* _DIRECTIONS_: Each record must appear in the answer exactly as it does in the data.

* _DATASET RECORDS_:
—————

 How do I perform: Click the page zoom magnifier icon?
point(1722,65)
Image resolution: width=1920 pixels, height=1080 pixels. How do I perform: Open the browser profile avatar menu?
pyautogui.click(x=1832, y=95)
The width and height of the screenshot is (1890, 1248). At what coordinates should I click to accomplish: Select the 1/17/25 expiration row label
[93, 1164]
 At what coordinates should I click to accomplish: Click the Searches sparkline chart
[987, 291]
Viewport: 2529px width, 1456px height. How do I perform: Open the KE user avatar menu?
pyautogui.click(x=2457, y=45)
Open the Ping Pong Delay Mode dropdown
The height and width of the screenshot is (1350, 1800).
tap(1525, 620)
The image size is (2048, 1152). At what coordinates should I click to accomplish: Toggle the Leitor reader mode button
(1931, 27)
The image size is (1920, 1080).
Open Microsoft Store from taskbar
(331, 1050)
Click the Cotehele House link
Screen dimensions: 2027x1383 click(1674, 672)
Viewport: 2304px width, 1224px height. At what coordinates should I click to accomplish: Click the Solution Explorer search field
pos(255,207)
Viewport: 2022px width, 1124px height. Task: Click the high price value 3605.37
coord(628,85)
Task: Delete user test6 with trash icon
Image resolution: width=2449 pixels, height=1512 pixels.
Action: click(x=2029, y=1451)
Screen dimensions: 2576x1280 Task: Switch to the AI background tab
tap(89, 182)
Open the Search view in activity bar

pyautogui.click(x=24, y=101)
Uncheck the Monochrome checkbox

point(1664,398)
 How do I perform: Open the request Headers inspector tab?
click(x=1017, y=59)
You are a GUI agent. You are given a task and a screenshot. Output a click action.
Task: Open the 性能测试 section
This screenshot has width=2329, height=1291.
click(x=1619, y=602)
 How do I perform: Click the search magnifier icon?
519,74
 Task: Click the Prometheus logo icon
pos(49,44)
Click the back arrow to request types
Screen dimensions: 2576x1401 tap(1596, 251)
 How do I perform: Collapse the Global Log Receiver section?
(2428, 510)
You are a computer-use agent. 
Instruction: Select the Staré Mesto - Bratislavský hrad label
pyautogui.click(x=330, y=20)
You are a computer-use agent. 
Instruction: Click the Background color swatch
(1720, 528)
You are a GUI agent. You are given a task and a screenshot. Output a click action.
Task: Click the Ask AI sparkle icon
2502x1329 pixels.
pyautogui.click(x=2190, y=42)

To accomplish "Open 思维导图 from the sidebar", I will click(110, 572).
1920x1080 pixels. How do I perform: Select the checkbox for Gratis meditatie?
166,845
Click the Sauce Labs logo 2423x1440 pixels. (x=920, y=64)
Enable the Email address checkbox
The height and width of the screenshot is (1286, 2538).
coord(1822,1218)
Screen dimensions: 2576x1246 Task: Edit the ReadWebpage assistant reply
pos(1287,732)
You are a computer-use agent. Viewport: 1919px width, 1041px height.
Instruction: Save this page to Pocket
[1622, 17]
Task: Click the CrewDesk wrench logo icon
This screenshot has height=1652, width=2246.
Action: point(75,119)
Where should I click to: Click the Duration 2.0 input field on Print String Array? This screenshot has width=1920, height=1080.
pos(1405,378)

—————

* _ANSWER SECTION_:
 How do I perform: Click the page zoom magnifier icon?
point(1722,65)
Image resolution: width=1920 pixels, height=1080 pixels. How do I perform: Open the browser profile avatar menu?
pyautogui.click(x=1832, y=95)
The width and height of the screenshot is (1890, 1248). At what coordinates should I click to accomplish: Select the 1/17/25 expiration row label
[93, 1164]
 At what coordinates should I click to accomplish: Click the Searches sparkline chart
[987, 291]
Viewport: 2529px width, 1456px height. How do I perform: Open the KE user avatar menu?
pyautogui.click(x=2457, y=45)
Open the Ping Pong Delay Mode dropdown
The height and width of the screenshot is (1350, 1800).
tap(1525, 620)
The image size is (2048, 1152). At what coordinates should I click to accomplish: Toggle the Leitor reader mode button
(1931, 27)
The image size is (1920, 1080).
Open Microsoft Store from taskbar
(331, 1050)
Click the Cotehele House link
Screen dimensions: 2027x1383 click(1674, 672)
Viewport: 2304px width, 1224px height. At what coordinates should I click to accomplish: Click the Solution Explorer search field
pos(255,207)
Viewport: 2022px width, 1124px height. Task: Click the high price value 3605.37
coord(628,85)
Task: Delete user test6 with trash icon
Image resolution: width=2449 pixels, height=1512 pixels.
Action: click(x=2029, y=1451)
Screen dimensions: 2576x1280 Task: Switch to the AI background tab
tap(89, 182)
Open the Search view in activity bar

pyautogui.click(x=24, y=101)
Uncheck the Monochrome checkbox

point(1664,398)
 How do I perform: Open the request Headers inspector tab?
click(x=1017, y=59)
You are a GUI agent. You are given a task and a screenshot. Output a click action.
Task: Open the 性能测试 section
This screenshot has width=2329, height=1291.
click(x=1619, y=602)
 How do I perform: Click the search magnifier icon?
519,74
 Task: Click the Prometheus logo icon
pos(49,44)
Click the back arrow to request types
Screen dimensions: 2576x1401 tap(1596, 251)
 How do I perform: Collapse the Global Log Receiver section?
(2428, 510)
You are a computer-use agent. 
Instruction: Select the Staré Mesto - Bratislavský hrad label
pyautogui.click(x=330, y=20)
You are a computer-use agent. 
Instruction: Click the Background color swatch
(1720, 528)
You are a GUI agent. You are given a task and a screenshot. Output a click action.
Task: Click the Ask AI sparkle icon
2502x1329 pixels.
pyautogui.click(x=2190, y=42)

To accomplish "Open 思维导图 from the sidebar", I will click(110, 572).
1920x1080 pixels. How do I perform: Select the checkbox for Gratis meditatie?
166,845
Click the Sauce Labs logo 2423x1440 pixels. (x=920, y=64)
Enable the Email address checkbox
The height and width of the screenshot is (1286, 2538).
coord(1822,1218)
Screen dimensions: 2576x1246 Task: Edit the ReadWebpage assistant reply
pos(1287,732)
You are a computer-use agent. Viewport: 1919px width, 1041px height.
Instruction: Save this page to Pocket
[1622, 17]
Task: Click the CrewDesk wrench logo icon
This screenshot has height=1652, width=2246.
Action: point(75,119)
Where should I click to: Click the Duration 2.0 input field on Print String Array? This screenshot has width=1920, height=1080.
pos(1405,378)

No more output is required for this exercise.